Computational Approaches to Resolving the TGF-β Paradox in Cancer

Transforming growth factor β (TGF-β) signaling regulates a wide range of cellular and physiologic processes including proliferation, apoptosis, differentiation, migration, angiogenesis, and immune surveillance. During the early stages of epithelial tumorigenesis, TGF-β functions as a potent tumor suppressor primarily by inhibiting cell proliferation and by inducing apoptosis. However, the level of this cytokine, TGF-β, is frequently elevated in malignant tissues and blood from cancer patients with poor prognosis. Accordingly, in the late phases of tumor progression, the role of TGF-β appears to become one of tumor promotion, apparently supporting growth, subverting the immune system, and also facilitating epithelial to mesenchymal transition (EMT), invasion and angiogenesis. This has created the widely held perception that TGF-β is simultaneously a tumor suppressor under one condition and a tumor promoter under another. But how does a single stimulus produce multiple contradictory results? This long-standing enigma of TGF-β biology remains poorly understood because the role of TGF- β on cancer is too complex for qualitative description.

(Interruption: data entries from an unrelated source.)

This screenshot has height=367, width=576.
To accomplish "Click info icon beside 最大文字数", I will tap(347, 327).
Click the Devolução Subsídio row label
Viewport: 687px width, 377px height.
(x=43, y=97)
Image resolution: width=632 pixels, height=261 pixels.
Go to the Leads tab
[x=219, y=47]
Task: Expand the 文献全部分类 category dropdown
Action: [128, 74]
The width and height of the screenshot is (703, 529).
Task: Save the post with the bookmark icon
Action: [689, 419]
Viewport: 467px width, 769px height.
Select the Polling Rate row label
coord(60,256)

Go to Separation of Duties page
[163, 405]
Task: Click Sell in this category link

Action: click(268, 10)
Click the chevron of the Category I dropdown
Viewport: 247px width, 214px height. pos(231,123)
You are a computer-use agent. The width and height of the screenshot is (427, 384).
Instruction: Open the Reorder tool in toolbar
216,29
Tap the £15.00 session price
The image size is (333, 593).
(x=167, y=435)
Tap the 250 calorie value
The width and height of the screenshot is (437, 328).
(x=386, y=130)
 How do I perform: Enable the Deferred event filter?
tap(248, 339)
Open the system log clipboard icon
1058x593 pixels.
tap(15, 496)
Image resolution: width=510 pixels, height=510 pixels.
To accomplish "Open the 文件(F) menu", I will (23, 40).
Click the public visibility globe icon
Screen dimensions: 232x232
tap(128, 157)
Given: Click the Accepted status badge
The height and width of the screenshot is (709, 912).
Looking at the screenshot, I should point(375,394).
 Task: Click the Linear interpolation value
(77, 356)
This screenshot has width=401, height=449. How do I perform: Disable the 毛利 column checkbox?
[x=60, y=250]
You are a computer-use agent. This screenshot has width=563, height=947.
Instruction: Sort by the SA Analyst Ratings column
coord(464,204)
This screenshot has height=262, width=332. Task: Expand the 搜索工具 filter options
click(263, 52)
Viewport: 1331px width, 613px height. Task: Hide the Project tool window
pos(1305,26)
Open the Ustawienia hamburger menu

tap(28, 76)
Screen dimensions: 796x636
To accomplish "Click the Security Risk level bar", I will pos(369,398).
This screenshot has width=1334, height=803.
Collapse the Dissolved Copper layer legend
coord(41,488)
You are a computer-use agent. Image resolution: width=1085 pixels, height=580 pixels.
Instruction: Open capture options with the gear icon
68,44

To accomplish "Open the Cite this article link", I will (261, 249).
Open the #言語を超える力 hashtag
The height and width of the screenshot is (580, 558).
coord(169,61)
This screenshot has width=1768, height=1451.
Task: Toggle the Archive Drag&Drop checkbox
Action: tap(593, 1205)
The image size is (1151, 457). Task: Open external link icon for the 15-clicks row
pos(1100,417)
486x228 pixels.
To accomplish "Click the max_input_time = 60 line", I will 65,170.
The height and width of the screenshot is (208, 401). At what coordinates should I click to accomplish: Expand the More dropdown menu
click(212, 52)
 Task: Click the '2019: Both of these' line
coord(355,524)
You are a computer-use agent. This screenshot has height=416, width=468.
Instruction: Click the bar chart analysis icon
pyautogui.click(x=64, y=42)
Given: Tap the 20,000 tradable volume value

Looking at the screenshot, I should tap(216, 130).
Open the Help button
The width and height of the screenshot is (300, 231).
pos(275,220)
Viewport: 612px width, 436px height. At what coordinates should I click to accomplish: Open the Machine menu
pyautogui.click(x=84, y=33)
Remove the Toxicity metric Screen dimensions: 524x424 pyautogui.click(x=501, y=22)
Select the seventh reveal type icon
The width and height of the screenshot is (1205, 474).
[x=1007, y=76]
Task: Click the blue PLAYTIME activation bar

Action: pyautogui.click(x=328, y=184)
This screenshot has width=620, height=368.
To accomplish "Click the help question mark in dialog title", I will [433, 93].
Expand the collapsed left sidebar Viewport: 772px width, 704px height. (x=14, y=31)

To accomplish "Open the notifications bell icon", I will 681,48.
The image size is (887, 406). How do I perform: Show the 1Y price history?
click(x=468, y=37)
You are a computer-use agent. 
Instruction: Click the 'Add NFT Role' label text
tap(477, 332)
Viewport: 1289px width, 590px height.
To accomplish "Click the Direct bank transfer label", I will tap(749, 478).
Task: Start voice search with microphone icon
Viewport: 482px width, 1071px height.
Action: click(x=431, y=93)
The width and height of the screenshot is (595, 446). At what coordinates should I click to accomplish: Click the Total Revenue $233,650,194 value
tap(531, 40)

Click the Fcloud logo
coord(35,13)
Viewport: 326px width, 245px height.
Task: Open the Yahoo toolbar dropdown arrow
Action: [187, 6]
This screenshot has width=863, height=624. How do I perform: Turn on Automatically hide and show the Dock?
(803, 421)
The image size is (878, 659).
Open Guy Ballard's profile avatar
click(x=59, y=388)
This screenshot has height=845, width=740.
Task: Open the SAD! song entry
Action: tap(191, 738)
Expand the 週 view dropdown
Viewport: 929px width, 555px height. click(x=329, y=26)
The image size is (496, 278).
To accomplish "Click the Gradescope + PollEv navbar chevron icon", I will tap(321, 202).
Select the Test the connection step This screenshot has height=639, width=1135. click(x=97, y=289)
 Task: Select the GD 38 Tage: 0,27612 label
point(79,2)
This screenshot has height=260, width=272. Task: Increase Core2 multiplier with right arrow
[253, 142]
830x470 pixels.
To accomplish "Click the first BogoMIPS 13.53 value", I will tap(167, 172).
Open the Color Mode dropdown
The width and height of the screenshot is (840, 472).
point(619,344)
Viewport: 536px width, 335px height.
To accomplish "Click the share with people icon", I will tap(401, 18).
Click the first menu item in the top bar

In this presentation, we will discuss the development, validation and analysis of microscopic (Smad-mediated pathway) and macroscopic (control theory perspective of TGF-β regulation of prostate cell population) mathematical models that allow us to predict possible dynamic characteristics of healthy and abnormal cells, and provide physiologically sound explanations of the paradoxical clinical observation that unusually high levels of TGF-β correlate with poor prognosis in prostate cancer.